Stored records
^^^^^^^^^^^^^^^^

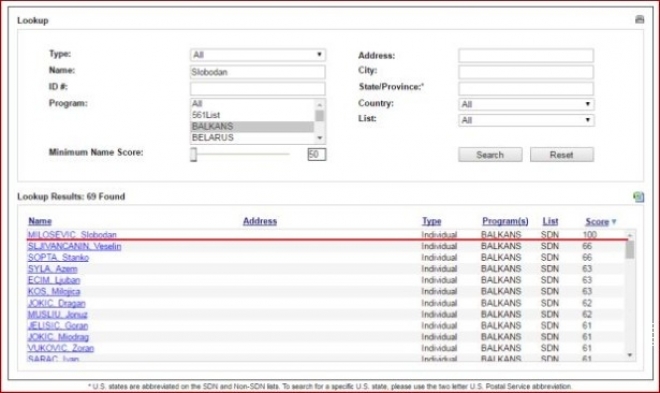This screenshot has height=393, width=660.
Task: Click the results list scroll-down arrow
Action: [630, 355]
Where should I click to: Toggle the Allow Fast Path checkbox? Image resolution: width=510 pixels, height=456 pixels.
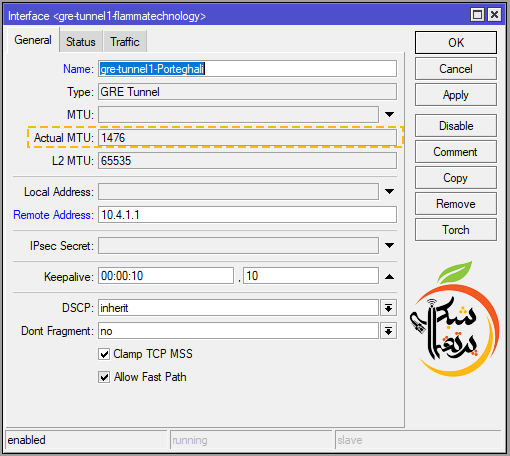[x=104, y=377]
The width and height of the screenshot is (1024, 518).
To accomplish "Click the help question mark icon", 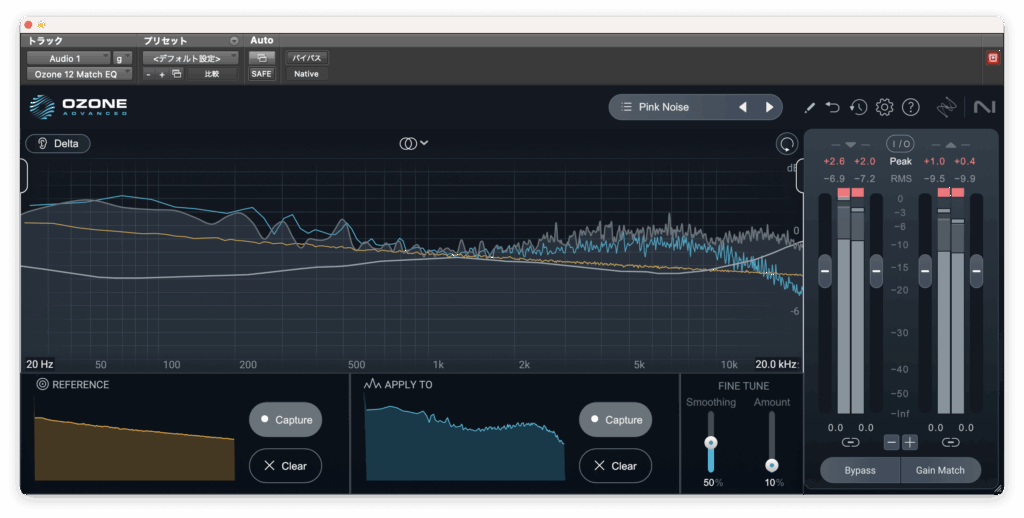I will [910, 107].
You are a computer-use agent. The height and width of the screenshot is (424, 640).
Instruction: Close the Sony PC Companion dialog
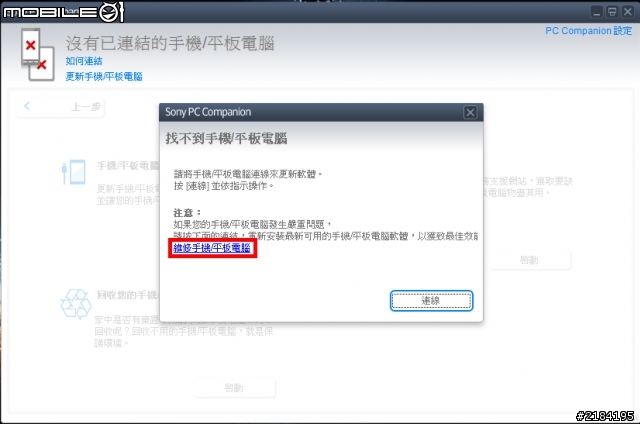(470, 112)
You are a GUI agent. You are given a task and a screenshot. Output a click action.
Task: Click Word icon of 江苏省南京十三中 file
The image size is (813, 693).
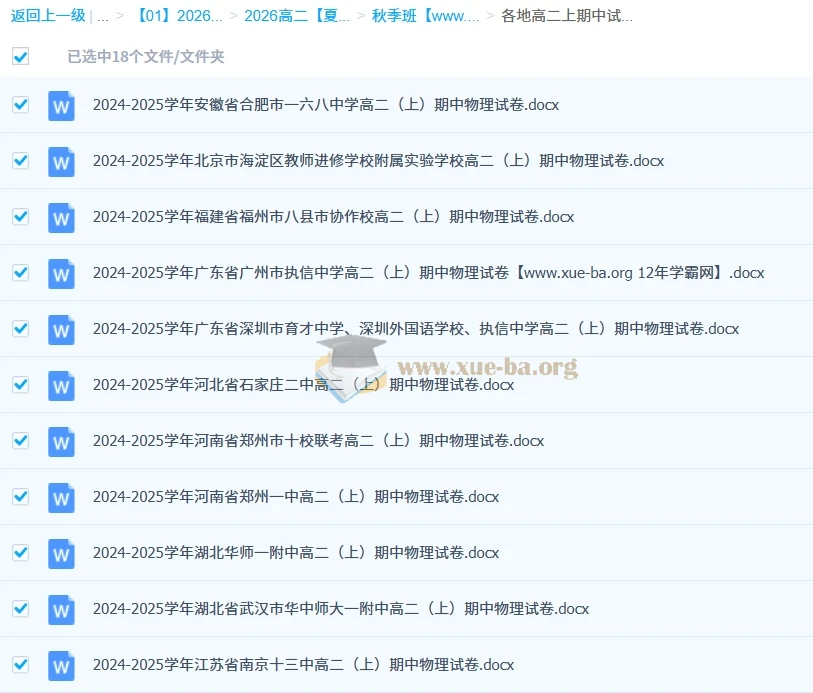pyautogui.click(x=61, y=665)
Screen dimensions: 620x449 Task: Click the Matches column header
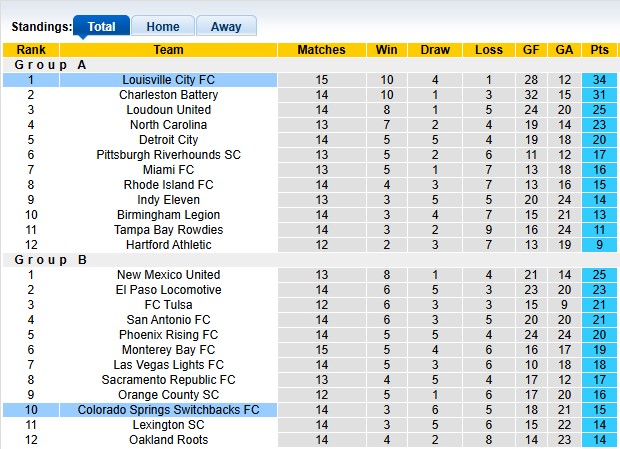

^^^^^^^^^^^^^^^^

Here the lines from the one with "You are a GUI" through the last line of the data above need to be repeated exactly, both included, and any picture omitted.

You are a GUI agent. You are given a task and a screenshot. Output a click action.
Task: Click Word icon of 江苏省南京十三中 file
The image size is (813, 693).
pyautogui.click(x=61, y=665)
Screen dimensions: 620x449 Task: Click the Matches column header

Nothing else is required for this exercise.